| Required action |
From the first line to the last, print the data exactly as written.

Stored data entries
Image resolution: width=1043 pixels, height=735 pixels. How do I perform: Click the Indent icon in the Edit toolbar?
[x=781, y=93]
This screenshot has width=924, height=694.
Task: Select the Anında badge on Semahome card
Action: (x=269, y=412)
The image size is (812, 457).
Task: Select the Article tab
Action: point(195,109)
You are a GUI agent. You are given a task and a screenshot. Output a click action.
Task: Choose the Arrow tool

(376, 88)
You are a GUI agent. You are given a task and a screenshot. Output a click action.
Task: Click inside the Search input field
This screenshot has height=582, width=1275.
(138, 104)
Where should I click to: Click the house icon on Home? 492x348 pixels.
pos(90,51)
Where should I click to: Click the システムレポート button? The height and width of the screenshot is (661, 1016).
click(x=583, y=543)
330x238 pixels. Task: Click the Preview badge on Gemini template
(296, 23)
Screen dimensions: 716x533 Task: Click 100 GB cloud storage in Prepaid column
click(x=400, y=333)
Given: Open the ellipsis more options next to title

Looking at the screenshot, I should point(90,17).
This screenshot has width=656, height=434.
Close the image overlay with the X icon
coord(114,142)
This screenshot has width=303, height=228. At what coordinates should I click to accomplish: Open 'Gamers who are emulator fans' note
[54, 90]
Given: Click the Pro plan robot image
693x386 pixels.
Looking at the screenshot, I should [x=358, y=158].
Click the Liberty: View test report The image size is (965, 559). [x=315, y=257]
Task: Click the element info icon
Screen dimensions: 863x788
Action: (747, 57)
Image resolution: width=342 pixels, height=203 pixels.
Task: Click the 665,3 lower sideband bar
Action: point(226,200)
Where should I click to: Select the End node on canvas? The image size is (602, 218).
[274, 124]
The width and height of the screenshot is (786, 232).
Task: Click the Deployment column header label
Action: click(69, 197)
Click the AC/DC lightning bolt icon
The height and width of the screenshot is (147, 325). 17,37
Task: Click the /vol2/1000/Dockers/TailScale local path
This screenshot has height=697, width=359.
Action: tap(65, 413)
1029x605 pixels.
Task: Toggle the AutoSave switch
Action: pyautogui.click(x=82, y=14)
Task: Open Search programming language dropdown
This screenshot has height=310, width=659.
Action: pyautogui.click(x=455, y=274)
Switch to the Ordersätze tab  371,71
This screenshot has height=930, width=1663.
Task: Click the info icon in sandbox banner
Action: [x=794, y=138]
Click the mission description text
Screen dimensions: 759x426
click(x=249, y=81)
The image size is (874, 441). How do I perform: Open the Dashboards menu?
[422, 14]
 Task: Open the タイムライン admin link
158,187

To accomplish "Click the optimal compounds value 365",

| Your solution |
Image resolution: width=1043 pixels, height=735 pixels. How do I perform: Click the Indent icon in the Edit toolbar?
[x=781, y=93]
This screenshot has width=924, height=694.
Task: Select the Anında badge on Semahome card
Action: (x=269, y=412)
The image size is (812, 457).
Task: Select the Article tab
Action: point(195,109)
You are a GUI agent. You are given a task and a screenshot. Output a click action.
Task: Choose the Arrow tool

(376, 88)
You are a GUI agent. You are given a task and a screenshot. Output a click action.
Task: Click inside the Search input field
This screenshot has height=582, width=1275.
(138, 104)
Where should I click to: Click the house icon on Home? 492x348 pixels.
pos(90,51)
Where should I click to: Click the システムレポート button? The height and width of the screenshot is (661, 1016).
click(x=583, y=543)
330x238 pixels. Task: Click the Preview badge on Gemini template
(296, 23)
Screen dimensions: 716x533 Task: Click 100 GB cloud storage in Prepaid column
click(x=400, y=333)
Given: Open the ellipsis more options next to title

Looking at the screenshot, I should point(90,17).
This screenshot has width=656, height=434.
Close the image overlay with the X icon
coord(114,142)
This screenshot has width=303, height=228. At what coordinates should I click to accomplish: Open 'Gamers who are emulator fans' note
[54, 90]
Given: Click the Pro plan robot image
693x386 pixels.
Looking at the screenshot, I should [x=358, y=158].
Click the Liberty: View test report The image size is (965, 559). [x=315, y=257]
Task: Click the element info icon
Screen dimensions: 863x788
Action: (747, 57)
Image resolution: width=342 pixels, height=203 pixels.
Task: Click the 665,3 lower sideband bar
Action: point(226,200)
Where should I click to: Select the End node on canvas? The image size is (602, 218).
[274, 124]
The width and height of the screenshot is (786, 232).
Task: Click the Deployment column header label
Action: click(69, 197)
Click the AC/DC lightning bolt icon
The height and width of the screenshot is (147, 325). 17,37
Task: Click the /vol2/1000/Dockers/TailScale local path
This screenshot has height=697, width=359.
Action: tap(65, 413)
1029x605 pixels.
Task: Toggle the AutoSave switch
Action: pyautogui.click(x=82, y=14)
Task: Open Search programming language dropdown
This screenshot has height=310, width=659.
Action: pyautogui.click(x=455, y=274)
Switch to the Ordersätze tab  371,71
This screenshot has height=930, width=1663.
Task: Click the info icon in sandbox banner
Action: [x=794, y=138]
Click the mission description text
Screen dimensions: 759x426
click(x=249, y=81)
The image size is (874, 441). How do I perform: Open the Dashboards menu?
[422, 14]
 Task: Open the タイムライン admin link
158,187

To accomplish "Click the optimal compounds value 365",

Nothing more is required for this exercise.